It is enough for your lordship to be conscious to yourself of having
performed a just and honourable action, in redeeming this play from
the persecution of my enemies; but it would be ingratitude in me, not
to publish it to the world. That it has appeared on the stage, is
principally owing to you: that it has succeeded, is the approbation of
your judgment by that of the public. It is just the inversion of an act
of parliament: Your lordship first signed it, and then it was passed
amongst the Lords and Commons. The children of old men are generally
observed to be short-lived, and of a weakly constitution. How this may
prove, I know not, but hitherto it has promised well; and if it survive
to posterity, it will carry the noble fame of its patron along with
it; or, rather, it will be carried by yours to after-ages. Ariosto, in
his Voyage of Astolpho to the Moon, has given us a fine allegory of
two swans; who, when Time had thrown the writings of many poets into
the river of oblivion, were ever in a readiness to secure the best,
and bear them aloft into the temple of immortality. [31] Whether this
poem be of that number, is left to the judgment of the swan who has
preserved it; and, though I can claim little from his justice, I may
presume to value myself upon his charity. It will be told me, that I
have mistaken the Italian poet, who means only, that some excellent
writers, almost as few in number as the swans, have rescued the memory
of their patrons from forgetfulness and time; when a vast multitude of
crows and vultures, that is, bad scribblers, parasites, and flatterers,
oppressed by the weight of the names which they endeavoured to redeem,
were forced to let them fall into Lethe, where they were lost for ever.

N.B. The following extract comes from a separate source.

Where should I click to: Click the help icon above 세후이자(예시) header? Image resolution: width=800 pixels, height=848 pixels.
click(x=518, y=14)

If it be thus, my lord, the table would be turned upon me; but I should
only fail in my vain attempt; for, either some immortal swan will be
more capable of sustaining such a weight, or you, who have so long been
conversant in the management of great affairs, are able with your pen
to do justice to yourself, and, at the same time, to give the nation
a clearer and more faithful insight into those transactions, wherein
you have worthily sustained so great a part; for, to your experience
in state affairs, you have also joined no vulgar erudition, which all
your modesty is not able to conceal: for, to understand critically the
delicacies of Horace, is a height to which few of our noblemen have
arrived; and that this is your deserved commendation, I am a living
evidence, as far, at least, as I can be allowed a competent judge on
that subject. Your affection to that admirable Ode, which Horace writes
to his Mecænas, and which I had the honour to inscribe to you, is not
the only proof of this assertion[32]. You may please to remember that,
in the late happy conversation which I had with your lordship at a
noble relation's of yours, you took me aside, and pleased yourself
with repeating to me one of the most beautiful pieces in that author.

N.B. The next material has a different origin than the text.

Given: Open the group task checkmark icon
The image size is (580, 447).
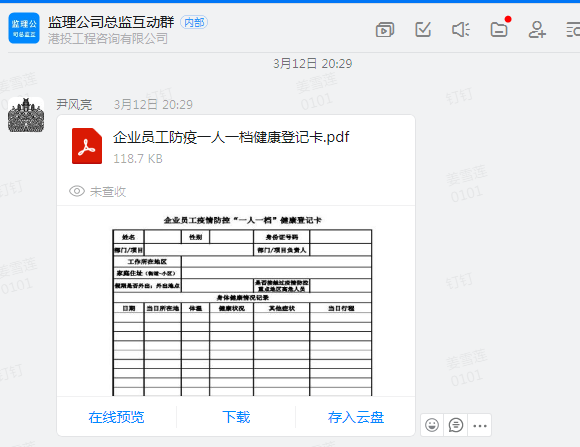Looking at the screenshot, I should tap(423, 30).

It was the Ode to Barine, wherein you were so particularly affected
with that elegant expression, _Juvenumque prodis publica cura_. There
is indeed the virtue of a whole poem in those words; that _curiosa
felicitas_, which Petronius so justly ascribes to our author. The
barbarity of our language is not able to reach it; yet, when I have
leisure, I mean to try how near I can raise my English to his Latin;
though, in the mean time, I cannot but imagine to myself, with what
scorn his sacred _manes_ would look on so lame a translation as I could
make. His _recalcitrat undique tutus_ might more easily be applied to
me, than he himself applied it to Augustus Cæsar. I ought to reckon
that day as very fortunate to me, and distinguish it, as the ancients
did, with a whiter stone; because it furnished me with an occasion
of reading my Cleomenes to a beautiful assembly of ladies, where
your lordship's three fair daughters were pleased to grace it with
their presence[33]; and, if I may have leave to single out any one in
particular, there was your admirable daughter-in-law, shining, not
like a star, but a constellation of herself, a more true and brighter
Berenice. Then it was, that, whether out of your own partiality, and
indulgence to my writings, or out of complaisance to the fair company,
who gave the first good omen to my success by their approbation, your
lordship was pleased to add your own, and afterwards to represent
it to the queen, as wholly innocent of those crimes which were laid
unjustly to its charge. Neither am I to forget my charming patroness,
though she will not allow my public address to her in a dedication, but
protects me unseen, like my guardian-angel, and shuns my gratitude,
like a fairy, who is bountiful by stealth, and conceals the giver when
she bestows the gift; but, my Lady Silvius[34] has been juster to me,
and pointed out the goddess at whose altar I was to pay my sacrifice
and thanks-offering; and, had she been silent, yet my Lord Chamberlain
himself, in restoring my play without any alteration, avowed to me,
that I had the most earnest solicitress, as well as the fairest, and
that nothing could be refused to my Lady Hyde.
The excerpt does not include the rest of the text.